Problem: If everyone wants to eat and pick up a fork, each philosopher will have a fork but none of them will be able to eat. We will have a deadlock, for all philosophers will be eternally waiting for the other fork, giving themselves a deadlock. In the context of this dinner it happens when all philosophers are prevented from eating, because they have no conditions for such.

Deadlock: occurs when two or more proceedings are prevented from continuing, by are waiting for a resource that will never be available.

In technical terms, each philosopher represents a process and each fork a resource and a competition for resources is considered one of the models of competition. To prevent this from happening it is necessary to synchronize the processes, so that when one is using a certain resource another process will have to wait to use that same resource.

Importance for a programmer: This is an important situation for a programmer, to be able to visualize a deadlock situation and to realize the importance of good use of synchronization mechanisms.

Real situations: The only real situation I found is the case of traffic lights, let’s imagine that these were not synchronized, what would happen is that eventually these would both green and there would be accidents, so it is essential that these are synchronized to to avoid accidents and to allow less traffic.

Research sources:

First

Second

Third

Fourth

Fifth

The problem of gluttonous philosophers has already been explained by @idkWhy.
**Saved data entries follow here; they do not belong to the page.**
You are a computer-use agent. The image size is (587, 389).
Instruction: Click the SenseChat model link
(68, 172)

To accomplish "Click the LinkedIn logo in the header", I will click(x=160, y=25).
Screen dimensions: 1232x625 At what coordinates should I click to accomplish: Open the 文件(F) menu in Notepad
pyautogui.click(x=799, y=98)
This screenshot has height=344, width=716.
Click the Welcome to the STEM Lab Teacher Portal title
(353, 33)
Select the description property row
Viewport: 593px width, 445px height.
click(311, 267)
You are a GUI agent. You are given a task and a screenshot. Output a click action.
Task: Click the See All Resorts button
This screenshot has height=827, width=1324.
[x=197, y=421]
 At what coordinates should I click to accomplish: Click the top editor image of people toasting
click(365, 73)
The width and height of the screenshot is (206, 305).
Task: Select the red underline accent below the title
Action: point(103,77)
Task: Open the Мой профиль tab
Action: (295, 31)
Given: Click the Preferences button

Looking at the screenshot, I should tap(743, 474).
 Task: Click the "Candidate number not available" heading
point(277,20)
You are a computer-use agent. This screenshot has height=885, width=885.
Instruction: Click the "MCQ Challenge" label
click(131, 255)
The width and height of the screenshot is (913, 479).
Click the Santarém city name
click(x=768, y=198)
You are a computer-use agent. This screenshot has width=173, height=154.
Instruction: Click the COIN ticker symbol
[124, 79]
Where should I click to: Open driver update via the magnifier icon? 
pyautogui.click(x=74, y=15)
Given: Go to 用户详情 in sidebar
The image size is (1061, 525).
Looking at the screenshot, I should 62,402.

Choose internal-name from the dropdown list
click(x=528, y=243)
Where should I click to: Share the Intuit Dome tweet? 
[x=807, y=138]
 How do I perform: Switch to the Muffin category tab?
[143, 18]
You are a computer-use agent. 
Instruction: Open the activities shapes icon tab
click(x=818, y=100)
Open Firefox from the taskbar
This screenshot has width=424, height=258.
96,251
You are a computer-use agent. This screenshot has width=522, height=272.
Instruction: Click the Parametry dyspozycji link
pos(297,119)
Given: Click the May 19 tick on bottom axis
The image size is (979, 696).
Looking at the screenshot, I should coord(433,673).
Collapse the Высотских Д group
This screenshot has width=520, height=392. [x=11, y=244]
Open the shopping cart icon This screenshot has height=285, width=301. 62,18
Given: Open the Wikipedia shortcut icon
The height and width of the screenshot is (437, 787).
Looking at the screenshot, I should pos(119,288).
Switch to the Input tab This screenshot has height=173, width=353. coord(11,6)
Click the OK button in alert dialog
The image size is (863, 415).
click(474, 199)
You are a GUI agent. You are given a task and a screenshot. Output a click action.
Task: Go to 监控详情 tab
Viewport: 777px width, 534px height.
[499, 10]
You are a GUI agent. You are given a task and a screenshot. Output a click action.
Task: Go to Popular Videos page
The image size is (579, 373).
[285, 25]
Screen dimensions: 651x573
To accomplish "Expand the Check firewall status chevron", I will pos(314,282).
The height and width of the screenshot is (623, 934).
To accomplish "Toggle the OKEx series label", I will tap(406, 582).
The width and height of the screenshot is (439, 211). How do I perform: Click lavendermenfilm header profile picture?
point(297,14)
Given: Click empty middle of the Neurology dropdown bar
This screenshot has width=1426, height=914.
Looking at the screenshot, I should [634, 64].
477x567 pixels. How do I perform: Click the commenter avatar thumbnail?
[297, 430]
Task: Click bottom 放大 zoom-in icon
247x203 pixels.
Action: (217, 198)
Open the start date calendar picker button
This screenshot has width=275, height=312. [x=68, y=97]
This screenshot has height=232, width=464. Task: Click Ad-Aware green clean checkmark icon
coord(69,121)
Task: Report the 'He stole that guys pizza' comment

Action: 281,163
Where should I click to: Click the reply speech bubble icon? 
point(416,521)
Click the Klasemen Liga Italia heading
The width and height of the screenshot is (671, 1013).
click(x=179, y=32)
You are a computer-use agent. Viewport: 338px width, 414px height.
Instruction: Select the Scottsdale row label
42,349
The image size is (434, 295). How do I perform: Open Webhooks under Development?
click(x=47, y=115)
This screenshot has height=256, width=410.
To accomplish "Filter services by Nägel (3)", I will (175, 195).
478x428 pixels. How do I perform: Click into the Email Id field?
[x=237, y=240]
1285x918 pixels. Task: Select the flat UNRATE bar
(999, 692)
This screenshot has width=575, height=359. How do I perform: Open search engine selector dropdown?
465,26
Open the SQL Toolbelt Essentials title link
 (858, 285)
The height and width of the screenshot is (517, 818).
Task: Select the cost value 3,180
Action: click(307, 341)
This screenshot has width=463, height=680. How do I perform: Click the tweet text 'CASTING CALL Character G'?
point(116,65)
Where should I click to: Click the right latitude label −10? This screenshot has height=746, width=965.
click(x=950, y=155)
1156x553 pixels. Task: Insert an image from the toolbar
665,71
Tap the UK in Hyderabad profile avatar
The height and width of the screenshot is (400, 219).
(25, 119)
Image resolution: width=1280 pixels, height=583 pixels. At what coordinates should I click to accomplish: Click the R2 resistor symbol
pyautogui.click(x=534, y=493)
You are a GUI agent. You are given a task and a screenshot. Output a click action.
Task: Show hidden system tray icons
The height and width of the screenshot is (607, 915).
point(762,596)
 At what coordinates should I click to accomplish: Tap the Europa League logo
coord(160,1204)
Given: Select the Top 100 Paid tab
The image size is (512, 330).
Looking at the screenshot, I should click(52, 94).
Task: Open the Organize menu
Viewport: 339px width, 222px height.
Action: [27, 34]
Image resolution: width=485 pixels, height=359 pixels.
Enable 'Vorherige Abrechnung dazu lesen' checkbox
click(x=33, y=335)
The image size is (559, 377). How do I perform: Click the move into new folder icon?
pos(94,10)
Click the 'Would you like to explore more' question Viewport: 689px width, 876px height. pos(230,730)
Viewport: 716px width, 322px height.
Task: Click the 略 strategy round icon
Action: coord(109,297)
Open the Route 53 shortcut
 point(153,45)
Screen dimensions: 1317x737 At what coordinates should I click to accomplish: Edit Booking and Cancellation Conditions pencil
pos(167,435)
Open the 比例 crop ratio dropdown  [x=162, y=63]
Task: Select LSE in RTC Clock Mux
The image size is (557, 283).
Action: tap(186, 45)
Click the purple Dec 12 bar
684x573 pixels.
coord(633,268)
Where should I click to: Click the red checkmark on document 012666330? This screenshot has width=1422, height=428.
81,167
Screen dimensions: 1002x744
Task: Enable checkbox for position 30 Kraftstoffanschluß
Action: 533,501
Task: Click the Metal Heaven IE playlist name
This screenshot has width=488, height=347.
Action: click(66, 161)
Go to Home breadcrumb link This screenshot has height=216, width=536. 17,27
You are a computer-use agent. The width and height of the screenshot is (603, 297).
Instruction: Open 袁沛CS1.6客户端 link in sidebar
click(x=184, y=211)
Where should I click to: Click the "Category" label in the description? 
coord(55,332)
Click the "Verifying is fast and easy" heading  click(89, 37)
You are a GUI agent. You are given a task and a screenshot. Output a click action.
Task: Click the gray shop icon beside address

I just wanted to complement his response since in my opinion there is a little more knowledge to be drawn from the proposed problem.

This answer takes into account other narratives that are not part of the problem as it was originally proposed in 1965 by Dijkstra. Usually the focus always falls to the problem of obtaining resources, however I would also like to explore narratives where there is no problem in obtaining resources.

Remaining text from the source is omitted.